◆ WHAT TO WORK ON
Retype every entry precisely and keep each line whole.

[[ SUPPLIED DATA, beginning ]]

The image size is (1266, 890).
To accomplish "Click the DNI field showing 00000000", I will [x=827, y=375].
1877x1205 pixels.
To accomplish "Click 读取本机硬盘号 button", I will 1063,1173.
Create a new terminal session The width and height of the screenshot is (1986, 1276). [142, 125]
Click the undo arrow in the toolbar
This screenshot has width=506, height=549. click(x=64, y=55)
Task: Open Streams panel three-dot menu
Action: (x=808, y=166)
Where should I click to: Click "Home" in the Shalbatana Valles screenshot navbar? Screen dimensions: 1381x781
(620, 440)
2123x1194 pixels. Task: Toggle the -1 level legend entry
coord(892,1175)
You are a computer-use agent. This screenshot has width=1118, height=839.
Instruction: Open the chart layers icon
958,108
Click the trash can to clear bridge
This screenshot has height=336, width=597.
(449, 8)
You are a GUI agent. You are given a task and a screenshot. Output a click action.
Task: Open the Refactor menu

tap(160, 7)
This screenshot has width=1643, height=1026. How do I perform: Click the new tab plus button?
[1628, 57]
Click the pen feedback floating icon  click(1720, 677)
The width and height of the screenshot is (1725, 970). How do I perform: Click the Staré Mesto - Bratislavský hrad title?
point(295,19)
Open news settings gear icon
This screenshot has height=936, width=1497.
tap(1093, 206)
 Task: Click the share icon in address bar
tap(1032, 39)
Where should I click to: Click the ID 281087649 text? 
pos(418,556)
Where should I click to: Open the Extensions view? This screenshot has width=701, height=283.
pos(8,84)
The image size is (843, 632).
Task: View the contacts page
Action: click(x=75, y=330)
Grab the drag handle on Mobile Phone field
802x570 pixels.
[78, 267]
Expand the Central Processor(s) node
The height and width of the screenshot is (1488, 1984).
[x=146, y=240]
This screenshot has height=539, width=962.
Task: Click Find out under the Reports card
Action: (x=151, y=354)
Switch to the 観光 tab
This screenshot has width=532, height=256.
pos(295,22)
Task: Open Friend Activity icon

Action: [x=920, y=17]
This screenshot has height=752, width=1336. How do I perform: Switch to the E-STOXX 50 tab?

[[ SUPPLIED DATA, end ]]

◆ ANSWER TO THIS PROBLEM
The image size is (1266, 890).
To accomplish "Click the DNI field showing 00000000", I will [x=827, y=375].
1877x1205 pixels.
To accomplish "Click 读取本机硬盘号 button", I will 1063,1173.
Create a new terminal session The width and height of the screenshot is (1986, 1276). [142, 125]
Click the undo arrow in the toolbar
This screenshot has width=506, height=549. click(x=64, y=55)
Task: Open Streams panel three-dot menu
Action: (x=808, y=166)
Where should I click to: Click "Home" in the Shalbatana Valles screenshot navbar? Screen dimensions: 1381x781
(620, 440)
2123x1194 pixels. Task: Toggle the -1 level legend entry
coord(892,1175)
You are a computer-use agent. This screenshot has width=1118, height=839.
Instruction: Open the chart layers icon
958,108
Click the trash can to clear bridge
This screenshot has height=336, width=597.
(449, 8)
You are a GUI agent. You are given a task and a screenshot. Output a click action.
Task: Open the Refactor menu

tap(160, 7)
This screenshot has width=1643, height=1026. How do I perform: Click the new tab plus button?
[1628, 57]
Click the pen feedback floating icon  click(1720, 677)
The width and height of the screenshot is (1725, 970). How do I perform: Click the Staré Mesto - Bratislavský hrad title?
point(295,19)
Open news settings gear icon
This screenshot has height=936, width=1497.
tap(1093, 206)
 Task: Click the share icon in address bar
tap(1032, 39)
Where should I click to: Click the ID 281087649 text? 
pos(418,556)
Where should I click to: Open the Extensions view? This screenshot has width=701, height=283.
pos(8,84)
The image size is (843, 632).
Task: View the contacts page
Action: click(x=75, y=330)
Grab the drag handle on Mobile Phone field
802x570 pixels.
[78, 267]
Expand the Central Processor(s) node
The height and width of the screenshot is (1488, 1984).
[x=146, y=240]
This screenshot has height=539, width=962.
Task: Click Find out under the Reports card
Action: (x=151, y=354)
Switch to the 観光 tab
This screenshot has width=532, height=256.
pos(295,22)
Task: Open Friend Activity icon

Action: [x=920, y=17]
This screenshot has height=752, width=1336. How do I perform: Switch to the E-STOXX 50 tab?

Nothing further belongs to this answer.